A formula is given in [WRR94, p.436] representing P₂ by a finite sum, but the sum is long (n terms). If you have "Maple V" or another program for mathematical computation, just ask it to compute the incomplete gamma function divided by the (complete) gamma function:

     GAMMA (n,s)   GAMMA (163, 251.33)              -8
P  = ----------- = ------------------- = 0.1096 * 10   ;
 2    GAMMA (n)      GAMMA (163)

here s = 251.33 is the sum of logarithms of (inverted) corrected distances, and n = 163 is the number of summands, for the second experiment of [WRR94]. (In fact, the default precision of 10 digits is not enough for my "Maple V" to get the correct answer for so large numbers; I did it with increased precision.) Note that (n-1)! = GAMMA (n) . If you have no such program, or want to get the result more quickly, I recommend you the following asymptotic formula:

          n-1  -s
         s    e             1
P    =   -------- * ---------------------  .
 2a       (n-1)!        n-1         1
                    1 - --- ( 1 - ----- )
                         s        s-n+3

Its relative error is less than 0.002 whenever the result is less than 10^-6. For examlpe, when s = 245 and n = 155 , the formula gives 0.2896*10^-9 while the exact value is 0.2898*10^-9. More examples (the first number is the approximate value, P_2a, the second one is the exact value, P₂):

A simple approximation for P₂

ln P2b = - 20.55 + L - 0.0115 L2

where

L = 17.19 - 0.365 ( s - 1.252 n ) .

The simple approximation makes it easy, to estimate the contribution of any personality (or appellation, or word pair) into the overall proximity measure P₂. For example, the personality considered on page 2 (Rabbi Avraham Av-Beit-Din of Narbonne) gives 12 word pairs, the corresponding sum of 12 logarithms being 4.828 + ... + 1.363 = 28.172 (as was said on page 2). Its contribution into L is determined by the value

s - 1.252 n = 28.172 - 1.252 * 12 = 13.15 .

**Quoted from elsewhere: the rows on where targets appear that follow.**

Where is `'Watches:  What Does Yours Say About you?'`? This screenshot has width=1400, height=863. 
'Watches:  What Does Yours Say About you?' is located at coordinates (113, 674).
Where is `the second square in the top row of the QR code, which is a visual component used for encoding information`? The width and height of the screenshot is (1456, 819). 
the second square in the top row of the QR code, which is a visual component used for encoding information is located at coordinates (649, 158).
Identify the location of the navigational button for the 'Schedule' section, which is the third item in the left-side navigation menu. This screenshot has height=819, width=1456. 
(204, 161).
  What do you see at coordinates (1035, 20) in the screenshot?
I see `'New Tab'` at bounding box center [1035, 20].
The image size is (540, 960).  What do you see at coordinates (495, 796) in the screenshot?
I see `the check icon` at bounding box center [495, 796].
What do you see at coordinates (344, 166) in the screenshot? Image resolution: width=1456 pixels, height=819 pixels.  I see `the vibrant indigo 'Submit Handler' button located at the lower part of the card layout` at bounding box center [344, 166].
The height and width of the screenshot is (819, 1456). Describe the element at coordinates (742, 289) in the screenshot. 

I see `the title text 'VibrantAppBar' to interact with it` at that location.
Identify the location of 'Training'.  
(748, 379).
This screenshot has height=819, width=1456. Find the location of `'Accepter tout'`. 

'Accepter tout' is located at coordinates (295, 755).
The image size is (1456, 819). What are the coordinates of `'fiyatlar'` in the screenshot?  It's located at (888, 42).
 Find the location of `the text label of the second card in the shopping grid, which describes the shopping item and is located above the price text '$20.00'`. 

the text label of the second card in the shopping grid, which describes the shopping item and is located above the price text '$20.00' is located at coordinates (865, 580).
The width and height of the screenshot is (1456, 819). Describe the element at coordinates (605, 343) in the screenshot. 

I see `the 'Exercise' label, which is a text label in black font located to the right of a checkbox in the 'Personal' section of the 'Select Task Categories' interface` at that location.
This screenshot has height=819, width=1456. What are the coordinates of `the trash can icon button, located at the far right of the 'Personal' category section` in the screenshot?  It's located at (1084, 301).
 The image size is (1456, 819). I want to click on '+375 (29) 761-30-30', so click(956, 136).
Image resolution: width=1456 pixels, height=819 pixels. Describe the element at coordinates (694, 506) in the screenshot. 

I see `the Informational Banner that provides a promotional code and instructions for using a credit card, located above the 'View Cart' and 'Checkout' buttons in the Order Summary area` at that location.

Do you recognize the number? Look once again at page 1, the second list of outcomes. Yes, 13.15 appears there, it is just the last (maximal) element of the list. You may guess that each element of the list is s - 1.252 n for a personality, and you are right!

You may also guess that Rabbi Avraham Av-Beit-Din of Narbonne contributes more than any other personality to the overall proximity measure, and you are right, once again. Consider it in detail. The sum of the list (already calculated on page 2) is

s - 1.252 n = (-2.14) + (-2.00) + ... + 12.30 + 13.15 = 47.3 ,

which gives L = 17.19 - 0.365 * 47.3 = - 0.1 and ln P₂ = - 20.55 + L - 0.0115 L² = - 20.7 , that is, P₂ = exp (-20.7) = 0.11 * 10^-8 . It is just the overall proximity measure for the second experiment (calculated before as GAMMA(n,s)/GAMMA(n)).

What happens if we exclude the personality (Rabbi Avraham...)? Then s-1.252n decreases from 47.3 to 47.3 - 13.15 = 34.2, which gives L = 17.19 - 0.365 * 34.2 = 4.7 and ln P₂ = - 20.55 + L - 0.0115 L² = - 16.1 , that is, P₂ = exp (-16.1) = 0.10 * 10^-6 . The person contributes into P₂ the factor 0.011 . The factor can be roughly estimated via the value s-1.252n of the personality: exp ( - 0.365 * 13.15 ) = 0.0082 . Why not 0.011 ? Because of the nonlinear correction 0.0115 L² . The correction contributes the factor exp ( 0.0115 * ( 4.7² - 0.1² ) ) = 1.29 , and so, 0.0082 * 1.29 = 0.011 , as it should be.

After all, what is the relevance of the numbers on page 1 ?

Each number corresponds to a personality used by WRR. (Personalities that do not contribute are excluded.) The number is

s - 1.252 n ,

where (-s) is the logarithm of the product of all corrected distances for the personality, and n is the number of the distances. The relevant property of the linear form ( s - 1.252 n ) follows.

The close proximity of the sums (47.1 and 47.3) of the two lists of numbers (observed on page 1) is an equivalent reformulation of the close proximity (noted by Gil Kalai) of the two overall proximity measures.